Realigning the Stars: Enhancing the IMDb Rating System

People who enjoy watching movies often rely on rankings to help them decide what to watch. While doing this myself recently, I realized that a large number of highly ranked films fell into the drama genre. This observation led me to believe that the ranking system might be biased towards certain genres.

I was browsing IMDb, one of the most popular websites for movie enthusiasts, which features movies from different countries and time periods. Its renowned ranking system is based on an extensive collection of user reviews. To investigate this further, I decided to download the complete dataset from IMDb and analyze it to see if I could develop a refined ranking system that took into account a wider range of factors.

The IMDb Rating System: Examining the Data

I was able to obtain data on 242,528 movies released between 1970 and 2019. For each movie, IMDb provided the following information: Rank, Title, ID, Year, Certificate, Rating, Votes, Metascore, Synopsis, Runtime, Genre, Gross, and SearchYear.

To ensure I had sufficient data for analysis, I set a minimum threshold of 500 reviews per movie. This filtering process resulted in a dataset of 33,296 movies. The table below presents a summary analysis of the fields in this reduced dataset:

FieldTypeNull CountMeanMedian
RankFactor0  
TitleFactor0  
IDFactor0  
YearInt020032006
CertificateFactor17587  
RatingInt06.16.3
VotesInt0210402017
MetascoreInt2235055.356
SynopsisFactor0  
RuntimeInt132104.9100
GenreFactor0  
GrossFactor21415  
SearchYearInt020032006

Note: In the R programming language, Factor is used to represent strings. Rank and Gross appear as factors in the original IMDb dataset due to the presence of thousands separators.

Before I could begin refining the movie scores, I needed to further examine the dataset. The fields Certificate, Metascore, and Gross had a significant number of missing values (over 50%), making them unsuitable for analysis. Rank is directly dependent on Rating (the variable I aimed to refine), and therefore provided no additional insights. Similarly, ID served as a unique identifier for each film and was not relevant for this analysis.

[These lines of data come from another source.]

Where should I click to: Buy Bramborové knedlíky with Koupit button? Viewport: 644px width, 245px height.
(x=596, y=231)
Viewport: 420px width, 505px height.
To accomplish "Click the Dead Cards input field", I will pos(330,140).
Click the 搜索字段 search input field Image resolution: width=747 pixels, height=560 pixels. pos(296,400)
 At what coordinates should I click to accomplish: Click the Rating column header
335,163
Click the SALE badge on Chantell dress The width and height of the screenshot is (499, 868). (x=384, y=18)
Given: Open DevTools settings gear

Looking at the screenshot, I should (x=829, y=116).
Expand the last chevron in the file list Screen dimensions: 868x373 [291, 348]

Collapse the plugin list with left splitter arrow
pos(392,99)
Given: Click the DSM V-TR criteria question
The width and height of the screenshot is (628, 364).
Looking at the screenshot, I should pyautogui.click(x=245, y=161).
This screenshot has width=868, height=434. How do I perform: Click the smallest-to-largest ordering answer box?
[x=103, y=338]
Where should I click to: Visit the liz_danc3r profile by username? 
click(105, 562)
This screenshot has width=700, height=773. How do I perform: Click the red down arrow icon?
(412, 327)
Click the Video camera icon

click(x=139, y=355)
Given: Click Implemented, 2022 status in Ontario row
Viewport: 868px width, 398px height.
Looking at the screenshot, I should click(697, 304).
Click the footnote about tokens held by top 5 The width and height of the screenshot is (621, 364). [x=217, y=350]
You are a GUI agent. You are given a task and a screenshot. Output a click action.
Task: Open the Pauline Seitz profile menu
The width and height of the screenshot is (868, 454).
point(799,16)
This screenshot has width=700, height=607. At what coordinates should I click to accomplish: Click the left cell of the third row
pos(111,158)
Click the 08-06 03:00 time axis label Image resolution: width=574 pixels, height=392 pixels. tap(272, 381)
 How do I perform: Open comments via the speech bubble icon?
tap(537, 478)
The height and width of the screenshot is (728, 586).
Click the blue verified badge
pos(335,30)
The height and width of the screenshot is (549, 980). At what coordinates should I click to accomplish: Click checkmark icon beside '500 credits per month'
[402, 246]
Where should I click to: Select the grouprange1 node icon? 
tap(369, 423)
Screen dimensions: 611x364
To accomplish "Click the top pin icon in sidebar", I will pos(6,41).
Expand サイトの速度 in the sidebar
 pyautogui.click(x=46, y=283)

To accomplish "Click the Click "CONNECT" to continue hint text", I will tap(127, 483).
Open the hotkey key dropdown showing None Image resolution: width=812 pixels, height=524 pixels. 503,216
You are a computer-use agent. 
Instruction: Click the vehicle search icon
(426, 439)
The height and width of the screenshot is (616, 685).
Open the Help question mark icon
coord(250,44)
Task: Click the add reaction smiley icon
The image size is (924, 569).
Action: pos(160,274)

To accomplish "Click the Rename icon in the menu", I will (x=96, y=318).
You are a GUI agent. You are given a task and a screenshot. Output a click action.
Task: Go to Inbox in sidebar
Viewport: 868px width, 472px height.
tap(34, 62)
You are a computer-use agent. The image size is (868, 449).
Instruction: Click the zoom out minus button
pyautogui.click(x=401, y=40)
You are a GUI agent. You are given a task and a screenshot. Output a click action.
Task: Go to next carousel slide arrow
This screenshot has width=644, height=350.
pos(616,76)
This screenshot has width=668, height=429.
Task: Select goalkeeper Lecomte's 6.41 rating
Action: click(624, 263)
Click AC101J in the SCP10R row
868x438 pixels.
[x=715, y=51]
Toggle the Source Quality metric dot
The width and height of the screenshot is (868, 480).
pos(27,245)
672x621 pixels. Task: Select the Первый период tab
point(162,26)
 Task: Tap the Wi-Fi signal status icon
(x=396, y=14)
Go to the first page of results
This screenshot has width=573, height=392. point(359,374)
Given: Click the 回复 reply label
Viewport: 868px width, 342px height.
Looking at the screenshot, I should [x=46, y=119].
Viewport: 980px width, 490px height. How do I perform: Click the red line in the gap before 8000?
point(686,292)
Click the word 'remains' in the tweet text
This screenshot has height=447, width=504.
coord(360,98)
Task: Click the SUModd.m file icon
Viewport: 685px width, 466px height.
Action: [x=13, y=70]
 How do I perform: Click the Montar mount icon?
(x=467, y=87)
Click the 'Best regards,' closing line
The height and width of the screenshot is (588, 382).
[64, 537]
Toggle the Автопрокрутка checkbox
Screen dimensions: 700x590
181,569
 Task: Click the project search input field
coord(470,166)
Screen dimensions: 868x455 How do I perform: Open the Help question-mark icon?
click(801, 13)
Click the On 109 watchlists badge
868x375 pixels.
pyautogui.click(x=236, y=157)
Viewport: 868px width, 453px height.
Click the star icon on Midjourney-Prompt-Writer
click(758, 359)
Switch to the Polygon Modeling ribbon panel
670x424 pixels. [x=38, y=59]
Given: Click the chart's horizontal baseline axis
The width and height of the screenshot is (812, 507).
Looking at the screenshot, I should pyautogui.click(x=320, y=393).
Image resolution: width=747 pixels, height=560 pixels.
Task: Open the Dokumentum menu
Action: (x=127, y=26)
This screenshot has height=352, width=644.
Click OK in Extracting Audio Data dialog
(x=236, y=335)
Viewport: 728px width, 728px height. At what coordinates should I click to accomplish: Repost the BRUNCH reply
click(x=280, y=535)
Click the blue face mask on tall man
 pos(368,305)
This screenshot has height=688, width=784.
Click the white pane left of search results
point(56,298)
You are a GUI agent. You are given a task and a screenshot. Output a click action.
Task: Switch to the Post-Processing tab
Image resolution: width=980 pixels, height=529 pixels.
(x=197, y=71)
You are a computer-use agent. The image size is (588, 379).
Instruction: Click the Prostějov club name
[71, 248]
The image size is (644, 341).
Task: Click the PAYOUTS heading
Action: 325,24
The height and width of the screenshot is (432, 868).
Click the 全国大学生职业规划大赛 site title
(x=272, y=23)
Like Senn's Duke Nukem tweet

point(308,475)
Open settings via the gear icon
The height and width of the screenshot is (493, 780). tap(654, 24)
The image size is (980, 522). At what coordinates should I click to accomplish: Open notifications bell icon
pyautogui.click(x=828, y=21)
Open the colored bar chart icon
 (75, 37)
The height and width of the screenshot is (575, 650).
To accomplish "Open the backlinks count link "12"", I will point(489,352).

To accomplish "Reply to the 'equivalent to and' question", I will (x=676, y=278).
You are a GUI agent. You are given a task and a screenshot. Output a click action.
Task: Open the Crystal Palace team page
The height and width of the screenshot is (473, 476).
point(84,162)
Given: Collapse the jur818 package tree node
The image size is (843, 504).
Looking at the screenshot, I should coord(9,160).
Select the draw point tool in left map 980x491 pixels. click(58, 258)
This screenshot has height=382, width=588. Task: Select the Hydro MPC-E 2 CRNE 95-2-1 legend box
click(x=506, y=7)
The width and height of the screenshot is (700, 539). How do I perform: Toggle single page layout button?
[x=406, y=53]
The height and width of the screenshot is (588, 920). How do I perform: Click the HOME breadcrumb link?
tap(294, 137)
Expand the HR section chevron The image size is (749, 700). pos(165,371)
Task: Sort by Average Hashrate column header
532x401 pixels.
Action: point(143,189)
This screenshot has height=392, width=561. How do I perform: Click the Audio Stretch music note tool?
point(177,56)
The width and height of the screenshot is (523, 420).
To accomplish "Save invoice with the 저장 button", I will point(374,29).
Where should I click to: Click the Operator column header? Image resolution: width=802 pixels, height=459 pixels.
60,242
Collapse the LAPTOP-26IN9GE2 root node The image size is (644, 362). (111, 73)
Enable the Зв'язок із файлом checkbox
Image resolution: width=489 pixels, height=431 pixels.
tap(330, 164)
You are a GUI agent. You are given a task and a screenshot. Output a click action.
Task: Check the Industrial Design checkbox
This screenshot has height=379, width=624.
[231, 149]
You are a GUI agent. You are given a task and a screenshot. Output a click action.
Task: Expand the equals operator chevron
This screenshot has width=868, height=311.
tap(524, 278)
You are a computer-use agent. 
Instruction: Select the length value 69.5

The fields Title and Synopsis contained short textual descriptions. While it would be possible to analyze them using natural language processing (NLP) techniques, the limited amount of text led me to exclude them from this particular analysis.

After this initial filtering step, I was left with the following fields: Genre, Rating, Year, Votes, SearchYear, and Runtime. The Genre field often included multiple genres per movie, separated by commas. To account for the combined effect of multiple genres, I transformed the Genre field using one-hot encoding. This transformation generated 22 new boolean fields, one for each genre, with a value of 1 indicating the presence of that genre in a movie and 0 otherwise.

Analyzing the IMDb Data

To understand the relationships between the variables, I calculated the correlation matrix.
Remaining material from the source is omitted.